Comme des perroquets d’Arcadie, écrit Lafargue dans le Droit à la paresse, ils répètent la leçon des économistes : « Travaillons, travaillons, pour accroître la richesse nationale. » Ô idiots ! c’est parce que vous travaillez trop que l’outillage industriel se développe lentement.

Cessez de braire et écoutez un économiste ; il n’est pas un aigle : ce n’est que M. L. Reybaud, que nous avons eu le bonheur de perdre il y a quelques années :

« C’est en général sur les conditions de la main-d’œuvre que se règle la révolution dans les méthodes du travail. Tant que la main-d’œuvre fournit ses services à bas prix, on la prodigue ; on cherche à l’épargner quand ses services deviennent plus coûteux. »

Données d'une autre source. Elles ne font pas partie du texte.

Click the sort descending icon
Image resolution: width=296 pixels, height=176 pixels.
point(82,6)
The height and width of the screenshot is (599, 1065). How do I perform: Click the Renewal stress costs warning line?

Pour forcer les capitalistes à perfectionner leurs machines de bois et de fer, il faut hausser les salaires et diminuer les heures de travail des machines de chair et d’os.

Les preuves à l’appui ? c’est par centaines que l’on peut les fournir.

  1. Nos modernes « défenseurs de la famille » arrachent la femme et la jeune fille à leur foyer pour les traîner dans leurs usines, où la pudeur de l’une, la virginité de l’autre, ont bientôt disparu, pendant que les petits sont à la salle d’asile et les derniers-nés à la crèche.

    À la tête de ces charlatans de la morale, on est toujours sûr de rencontrer quelque philanthrope en train de réaliser une grosse fortune.